Born to Touch Your Feelings: Best of Rock Ballads is a compilation album by German rock band Scorpions. It includes the most popular Scorpions ballads, with a brand new acoustic studio version of the song "Send Me an Angel", a new full band studio version of the song "Follow Your Heart" and two brand new songs "Melrose Avenue" and "Always Be with You" that were written specifically for this compilation.

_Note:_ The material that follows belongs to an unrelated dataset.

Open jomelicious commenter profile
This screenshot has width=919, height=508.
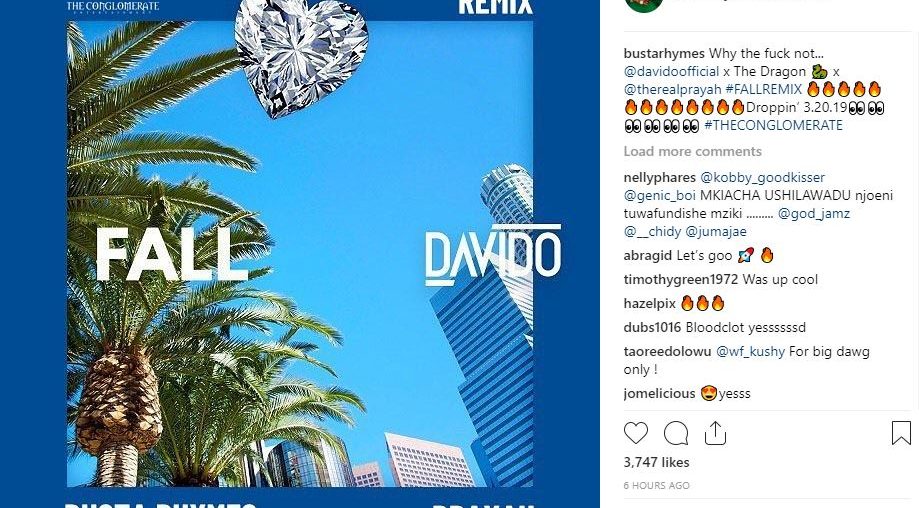click(x=659, y=393)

==Background and concept==
Record label Sony Music contacted Scorpions and said that they wanted to release a compilation album consisting of their most popular ballads. They also suggested that the band record a couple of new songs that would be included with all those ballads. The band went into the studio and everybody in there came up with new song ideas. They wrote and recorded "Melrose Avenue" and "Always Be with You". "Melrose Avenue" is the newest song composed by Matthias Jabs. It is named after one of the most popular strips in Los Angeles and it talks about the enchanting sense of life in California. "Always Be with You" is a brand new song written by Rudolf Schenker. Written shortly after the birth of his youngest son, it is a declaration of love and a story of change. Before doing an interview for Sirius XM Satellite Radio on 12 September 2017, the band finished recording sessions and listened to the first mixes of the songs.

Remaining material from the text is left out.